- Born: April 3, 1913 Tokyo, Japan
- Died: March 19, 2004 (aged 90)
- Occupation: linguist
- Relatives: Kyōsuke Kindaichi (father)

= Haruhiko Kindaichi =

Japanese lexicographer

Haruhiko Kindaichi (金田一 春彦, Kindaichi Haruhiko) was a Japanese linguist and a scholar of Japanese linguistics (国語学, kokugogaku). He was well known as an editor of Japanese dictionaries and his research in Japanese dialects and accents. He was awarded the Order of the Rising Sun for his efforts. He was awarded a Doctor of Literature degree at Tokyo University in 1962. He was given official commendation as someone who has performed special service in the field of culture and an honorary citizen of the Tokyo Metropolitan District.

==Early life==
He was born on April 3, 1913, at his mother's home in Morikawa-cho, Hongo Ward, Tokyo City (now Hongo 6-chome, Bunkyō Ward, Tokyo Metropolitan District). He was the eldest and only son of Shizue (née Hayashi) and noted linguist Kyōsuke Kindaichi, an expert on the Ainu language.

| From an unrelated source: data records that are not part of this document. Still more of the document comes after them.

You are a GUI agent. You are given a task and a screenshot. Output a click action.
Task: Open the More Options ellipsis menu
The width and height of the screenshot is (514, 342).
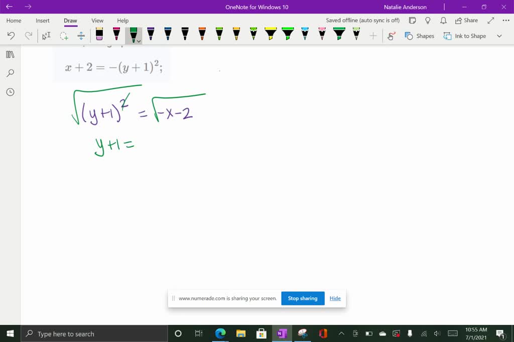tap(505, 20)
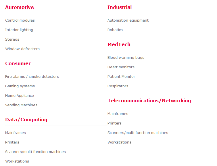
Task: Open Gaming systems entry
Action: tap(20, 86)
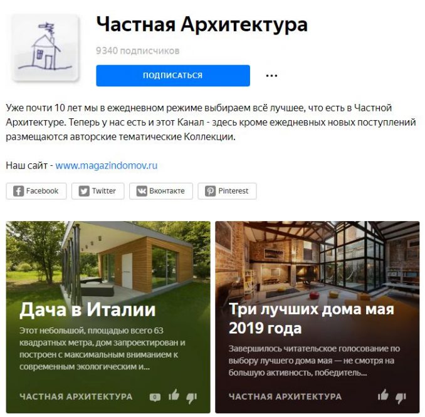Open Три лучших дома мая 2019 года title
The height and width of the screenshot is (417, 425).
coord(311,319)
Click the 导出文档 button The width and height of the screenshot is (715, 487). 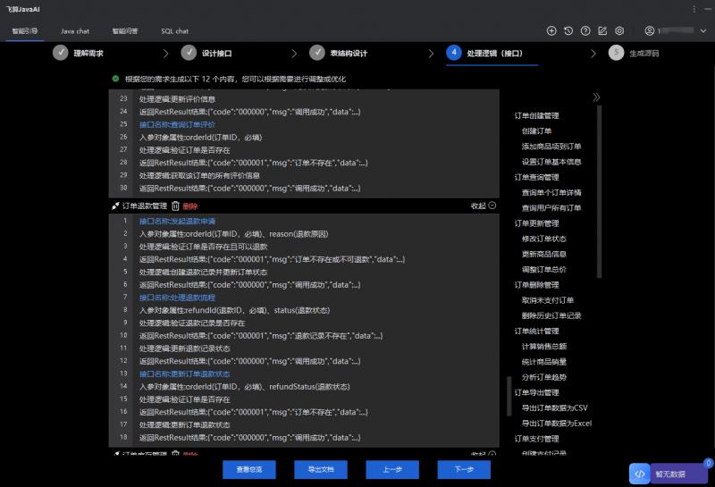click(321, 469)
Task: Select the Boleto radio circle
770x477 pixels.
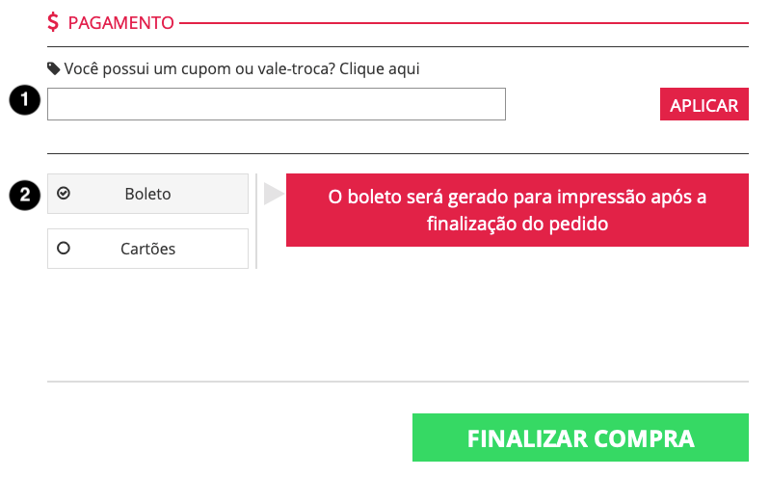Action: (x=64, y=193)
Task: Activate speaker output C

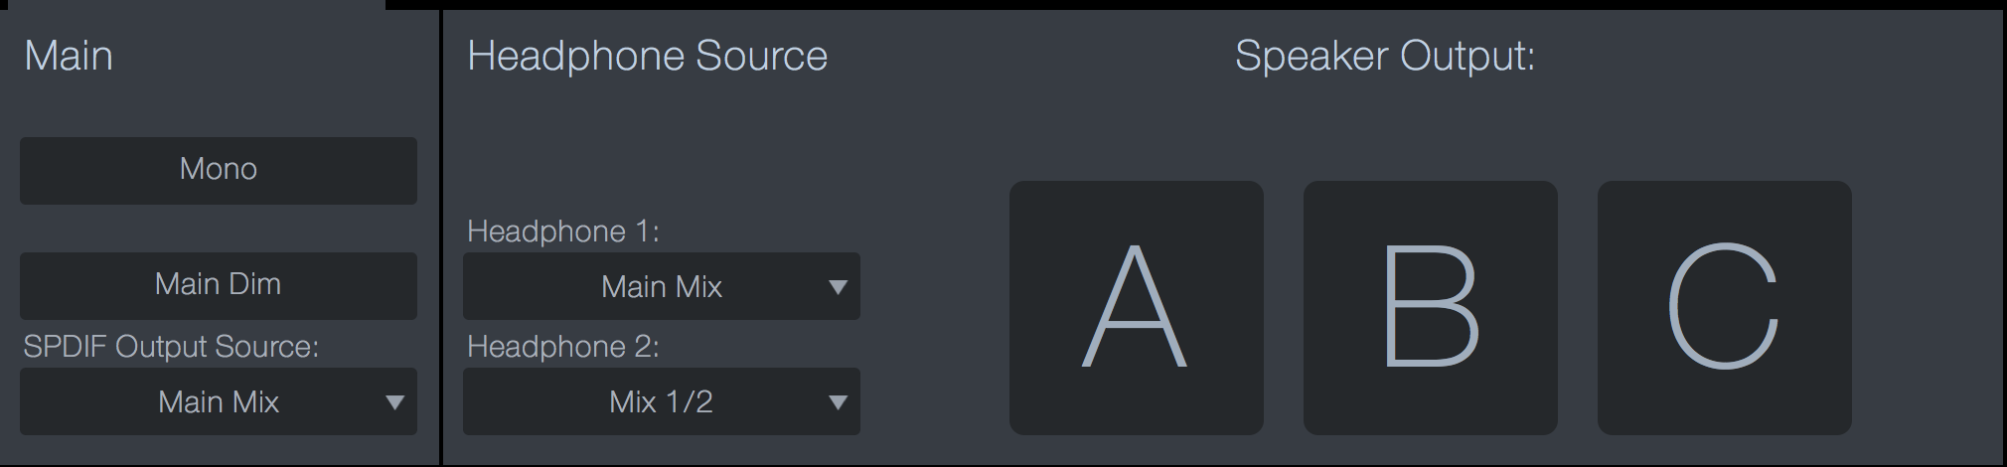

He took after his father in his enthusiasm for learning and his mother in her secularism. When their son was born, his father had lost his job as a proofreader of the Sanseidō encyclopaedia, so his family was in dire economic straits. His father eventually worked as a professor at Tokyo Imperial University.

==Work==
Haruhiko became known to the broader public with the publication of his book Nihongo (The Japanese Language) in 1957, which became a bestseller for its anecdotal approach to the nature of the language. He went on, like Susumu Ōno, to become a familiar public intellectual, appearing often on radio and television to discuss linguistic issues.

==Awards==
- Medals of Honor (Japan) (1977)
- Order of the Rising Sun, 3rd class (1986)
- Person of Cultural Merit (1997)
- Order of the Sacred Treasure, 2nd class (2004)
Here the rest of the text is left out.